Another factor is that an extended drought in Panama that has crimped the number and size of ships passing through the crowded canal has led to slower transit times, but does not appear to be impacting U.S. container import volume overall.
And widespread port congestion seems to be a thing of the past, as port transit times remained close to their lowest levels for the top West Coast ports since Descartes began tracking them, despite the volume increase. The top East and Gulf Coast ports, however, are seeing extended transit times.
“The September increase in U.S. container imports bucked the traditional fall decline that has occurred for the previous six years…and imports from China were a large contributor to the September results,” Chris Jones, EVP Industry Descartes, said in a release. “The drought in Panama does not appear to be affecting Gulf Coast port volumes; however, port transit times are starting to extend.”

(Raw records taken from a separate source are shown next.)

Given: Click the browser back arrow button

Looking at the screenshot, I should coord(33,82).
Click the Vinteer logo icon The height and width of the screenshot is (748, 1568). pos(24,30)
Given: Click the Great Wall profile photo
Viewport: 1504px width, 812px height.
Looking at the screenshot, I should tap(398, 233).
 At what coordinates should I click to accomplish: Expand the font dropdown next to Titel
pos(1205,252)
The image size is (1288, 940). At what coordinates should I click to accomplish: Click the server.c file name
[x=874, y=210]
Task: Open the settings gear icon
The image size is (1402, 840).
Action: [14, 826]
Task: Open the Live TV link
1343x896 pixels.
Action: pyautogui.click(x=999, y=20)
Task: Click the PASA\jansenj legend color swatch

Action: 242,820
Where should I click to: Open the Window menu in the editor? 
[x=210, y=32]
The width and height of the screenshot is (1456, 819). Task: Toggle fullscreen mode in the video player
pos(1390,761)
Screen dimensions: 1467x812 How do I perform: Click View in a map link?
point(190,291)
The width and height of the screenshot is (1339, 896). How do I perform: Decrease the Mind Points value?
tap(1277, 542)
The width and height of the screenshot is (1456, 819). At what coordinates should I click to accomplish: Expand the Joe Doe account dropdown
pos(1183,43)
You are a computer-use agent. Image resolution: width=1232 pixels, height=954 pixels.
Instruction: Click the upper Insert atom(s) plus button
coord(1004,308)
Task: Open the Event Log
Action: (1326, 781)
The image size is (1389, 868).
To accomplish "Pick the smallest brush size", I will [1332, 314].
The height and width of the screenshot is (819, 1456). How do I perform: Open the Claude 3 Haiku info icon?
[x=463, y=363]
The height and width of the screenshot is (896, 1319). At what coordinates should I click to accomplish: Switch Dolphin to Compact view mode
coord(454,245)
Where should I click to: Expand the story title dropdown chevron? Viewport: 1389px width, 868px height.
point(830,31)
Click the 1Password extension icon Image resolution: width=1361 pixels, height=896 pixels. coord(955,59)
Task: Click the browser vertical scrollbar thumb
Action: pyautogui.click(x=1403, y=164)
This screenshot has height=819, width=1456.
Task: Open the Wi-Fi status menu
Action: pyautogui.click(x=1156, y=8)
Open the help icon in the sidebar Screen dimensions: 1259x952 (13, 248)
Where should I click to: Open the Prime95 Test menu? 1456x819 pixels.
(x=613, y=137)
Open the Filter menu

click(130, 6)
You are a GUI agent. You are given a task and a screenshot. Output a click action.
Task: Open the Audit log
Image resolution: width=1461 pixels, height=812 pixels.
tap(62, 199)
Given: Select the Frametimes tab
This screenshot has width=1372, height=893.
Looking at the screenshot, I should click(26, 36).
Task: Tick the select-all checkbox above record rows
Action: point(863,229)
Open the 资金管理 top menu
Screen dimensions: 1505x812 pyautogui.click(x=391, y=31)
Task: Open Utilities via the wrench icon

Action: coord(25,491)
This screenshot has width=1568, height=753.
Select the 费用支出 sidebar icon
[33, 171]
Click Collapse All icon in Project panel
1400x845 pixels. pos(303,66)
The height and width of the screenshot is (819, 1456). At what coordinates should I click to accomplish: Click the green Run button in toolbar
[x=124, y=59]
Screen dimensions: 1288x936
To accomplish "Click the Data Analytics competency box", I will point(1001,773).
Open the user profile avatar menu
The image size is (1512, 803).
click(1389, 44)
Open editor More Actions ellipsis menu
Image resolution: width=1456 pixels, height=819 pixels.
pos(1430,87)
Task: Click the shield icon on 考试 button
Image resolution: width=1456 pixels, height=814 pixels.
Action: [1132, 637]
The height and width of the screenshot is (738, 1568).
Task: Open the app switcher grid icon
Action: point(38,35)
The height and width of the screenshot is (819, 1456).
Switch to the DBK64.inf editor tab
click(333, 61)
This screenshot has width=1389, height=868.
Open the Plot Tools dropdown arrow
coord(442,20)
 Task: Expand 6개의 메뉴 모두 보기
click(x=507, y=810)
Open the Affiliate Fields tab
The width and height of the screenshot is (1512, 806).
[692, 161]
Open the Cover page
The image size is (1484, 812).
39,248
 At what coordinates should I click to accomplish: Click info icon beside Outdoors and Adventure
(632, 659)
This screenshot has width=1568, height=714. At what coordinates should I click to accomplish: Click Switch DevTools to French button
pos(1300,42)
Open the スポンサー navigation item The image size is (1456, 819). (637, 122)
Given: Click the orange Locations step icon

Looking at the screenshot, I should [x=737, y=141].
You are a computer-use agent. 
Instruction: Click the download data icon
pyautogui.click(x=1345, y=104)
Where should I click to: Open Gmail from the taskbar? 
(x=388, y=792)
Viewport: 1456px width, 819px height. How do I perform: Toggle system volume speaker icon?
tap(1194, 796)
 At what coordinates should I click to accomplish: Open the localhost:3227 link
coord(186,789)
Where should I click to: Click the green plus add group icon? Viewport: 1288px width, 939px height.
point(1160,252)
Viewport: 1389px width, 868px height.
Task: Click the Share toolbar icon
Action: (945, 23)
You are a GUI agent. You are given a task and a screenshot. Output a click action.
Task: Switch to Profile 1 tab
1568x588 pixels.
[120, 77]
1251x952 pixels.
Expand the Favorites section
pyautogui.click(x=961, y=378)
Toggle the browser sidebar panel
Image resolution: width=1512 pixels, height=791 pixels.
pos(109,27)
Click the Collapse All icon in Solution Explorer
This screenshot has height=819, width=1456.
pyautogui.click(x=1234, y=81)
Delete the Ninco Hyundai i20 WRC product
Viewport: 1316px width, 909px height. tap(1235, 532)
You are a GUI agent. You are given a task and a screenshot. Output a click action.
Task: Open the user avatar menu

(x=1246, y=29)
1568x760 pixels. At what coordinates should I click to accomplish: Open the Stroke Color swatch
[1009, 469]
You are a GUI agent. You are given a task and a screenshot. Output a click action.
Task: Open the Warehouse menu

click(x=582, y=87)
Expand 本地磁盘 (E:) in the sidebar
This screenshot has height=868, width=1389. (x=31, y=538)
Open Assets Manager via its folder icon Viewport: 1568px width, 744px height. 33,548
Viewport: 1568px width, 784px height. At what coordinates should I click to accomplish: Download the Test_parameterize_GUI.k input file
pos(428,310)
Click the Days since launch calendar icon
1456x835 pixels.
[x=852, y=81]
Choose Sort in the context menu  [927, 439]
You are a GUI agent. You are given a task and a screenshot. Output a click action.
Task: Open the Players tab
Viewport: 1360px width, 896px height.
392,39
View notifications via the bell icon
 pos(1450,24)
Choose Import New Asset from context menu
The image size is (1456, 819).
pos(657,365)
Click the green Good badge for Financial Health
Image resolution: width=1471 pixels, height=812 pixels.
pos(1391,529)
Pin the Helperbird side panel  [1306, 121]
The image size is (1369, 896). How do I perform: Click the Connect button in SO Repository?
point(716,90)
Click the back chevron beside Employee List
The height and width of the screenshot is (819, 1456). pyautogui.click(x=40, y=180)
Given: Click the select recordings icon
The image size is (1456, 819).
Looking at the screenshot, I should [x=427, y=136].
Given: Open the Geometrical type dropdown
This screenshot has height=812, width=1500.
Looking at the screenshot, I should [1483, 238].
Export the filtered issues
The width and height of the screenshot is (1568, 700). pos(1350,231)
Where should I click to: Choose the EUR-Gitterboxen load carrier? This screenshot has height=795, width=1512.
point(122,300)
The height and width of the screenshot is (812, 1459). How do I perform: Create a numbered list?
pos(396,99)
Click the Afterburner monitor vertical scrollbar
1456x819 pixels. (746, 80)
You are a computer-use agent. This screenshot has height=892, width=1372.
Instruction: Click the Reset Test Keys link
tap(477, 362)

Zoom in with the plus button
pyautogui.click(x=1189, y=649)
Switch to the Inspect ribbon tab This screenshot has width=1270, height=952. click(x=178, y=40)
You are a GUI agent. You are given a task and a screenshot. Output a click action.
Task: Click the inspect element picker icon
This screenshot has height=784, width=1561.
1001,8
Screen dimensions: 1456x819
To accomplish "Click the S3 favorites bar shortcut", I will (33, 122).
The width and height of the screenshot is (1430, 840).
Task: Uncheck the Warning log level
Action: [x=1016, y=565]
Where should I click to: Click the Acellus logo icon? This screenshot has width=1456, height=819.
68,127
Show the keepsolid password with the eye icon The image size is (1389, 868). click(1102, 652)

Still, looking ahead into coming trends, another report predicts that import cargo volume at the nation’s major container ports has already hit its expected peak for the year and should gradually slow headed into the holiday season, according to the Global Port Tracker report released today by the National Retail Federation (NRF) and Hackett Associates.
“Cargo volumes will still be strong the rest of the year, but not as high as we expected a month ago,” NRF Vice President for Supply Chain and Customs Policy Jonathan Gold said in a release. “Retailers stocked up early this year as a safeguard against supply chain labor issues and are well-situated to meet consumer demand. Shoppers are spending more than they did last year, but the rate of growth we’ve seen the past couple of years has slowed and retailers are working to strike the right balance of supply and demand.”
With consumers worried over the impact of inflation and high interest rates – particularly for groceries, automobiles and mortgages – discretionary spending growth is slowing and retail cargo imports are expected to decline, Hackett Associates Founder Ben Hackett said. Consumer spending grew 1.8% year over year in the second quarter rather than the 2.3% originally estimated, and NRF said last month that retail sales for the year could come in at the low end of its forecast of 4%-6% year-over-year growth.
“We are already seeing this in the operational decisions carriers are making,” Hackett said. “They have slowed down their ships in an attempt to cut capacity without having to take vessels out of service as new, larger ones ordered when demand was higher are delivered. Even so, ships are not sailing fully loaded, and freight rates are declining as a result. That’s a further indication that no cargo growth from current levels is expected on the near-term horizon. Perhaps 2024 will be better.”